▶ _Task statement_: Return exactly the lines from the one containing "Task: Click the yellow" through the end of the material below, and leave the images out.

▶ _Records to use_:
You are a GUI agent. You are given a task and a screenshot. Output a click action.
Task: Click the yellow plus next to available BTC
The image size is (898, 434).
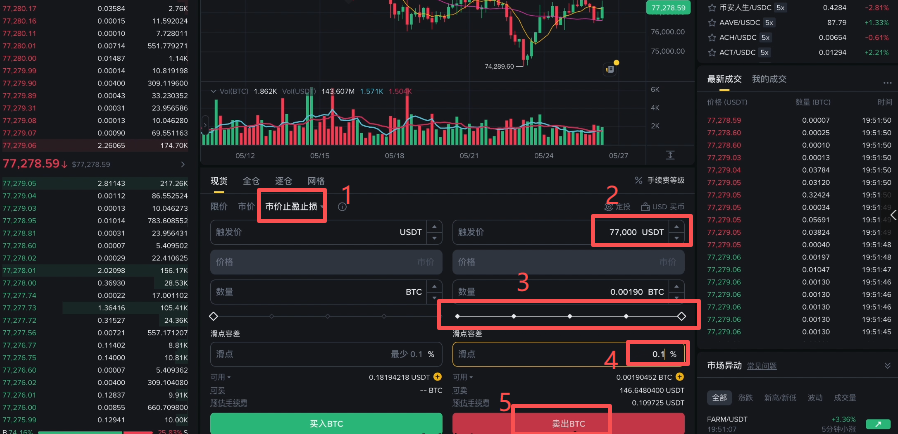click(679, 377)
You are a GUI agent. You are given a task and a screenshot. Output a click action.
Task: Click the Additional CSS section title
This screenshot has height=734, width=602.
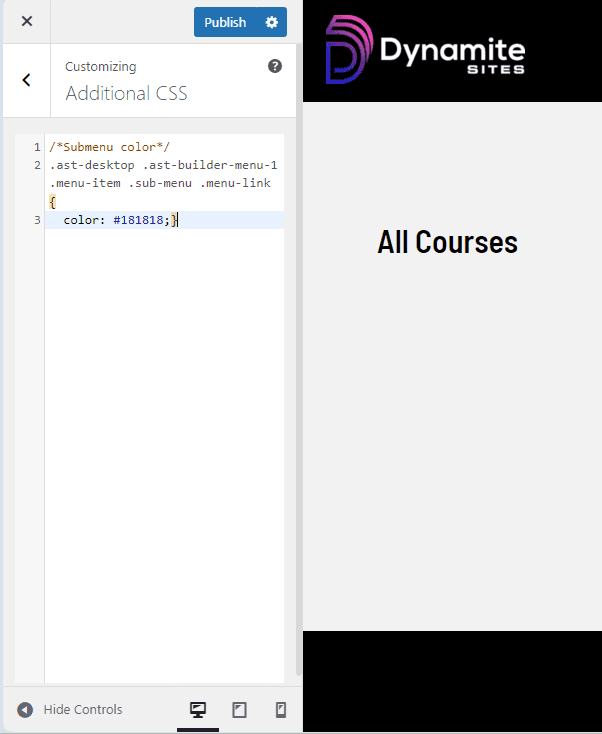(x=126, y=94)
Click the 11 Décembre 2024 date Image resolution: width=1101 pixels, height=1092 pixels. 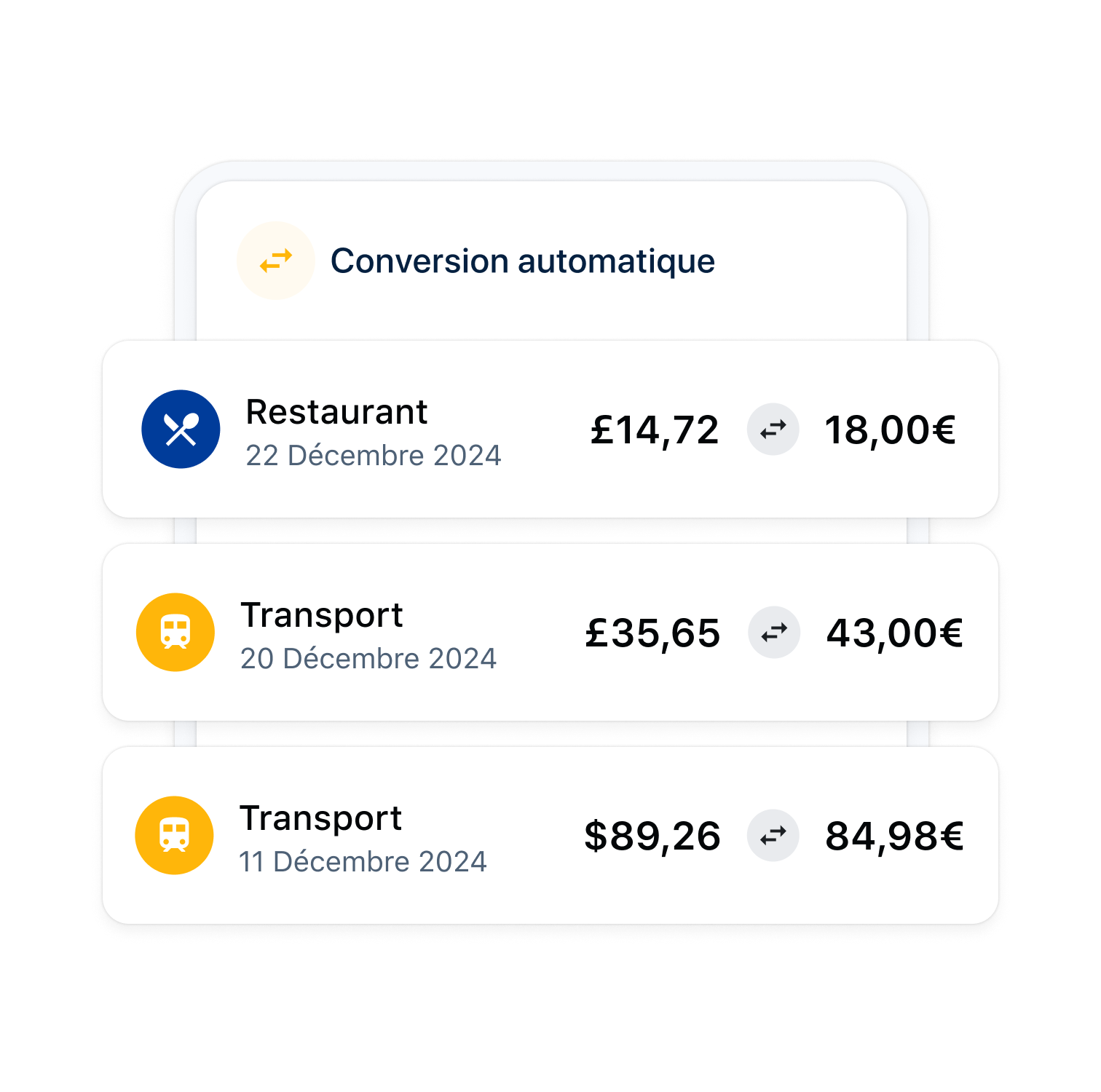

▶ _Answer for this exercise_:
Task: Click the yellow plus next to available BTC
The image size is (898, 434).
click(679, 377)
You are a GUI agent. You are given a task and a screenshot. Output a click action.
Task: Click the Additional CSS section title
This screenshot has height=734, width=602.
(x=126, y=94)
Click the 11 Décembre 2024 date Image resolution: width=1101 pixels, height=1092 pixels. 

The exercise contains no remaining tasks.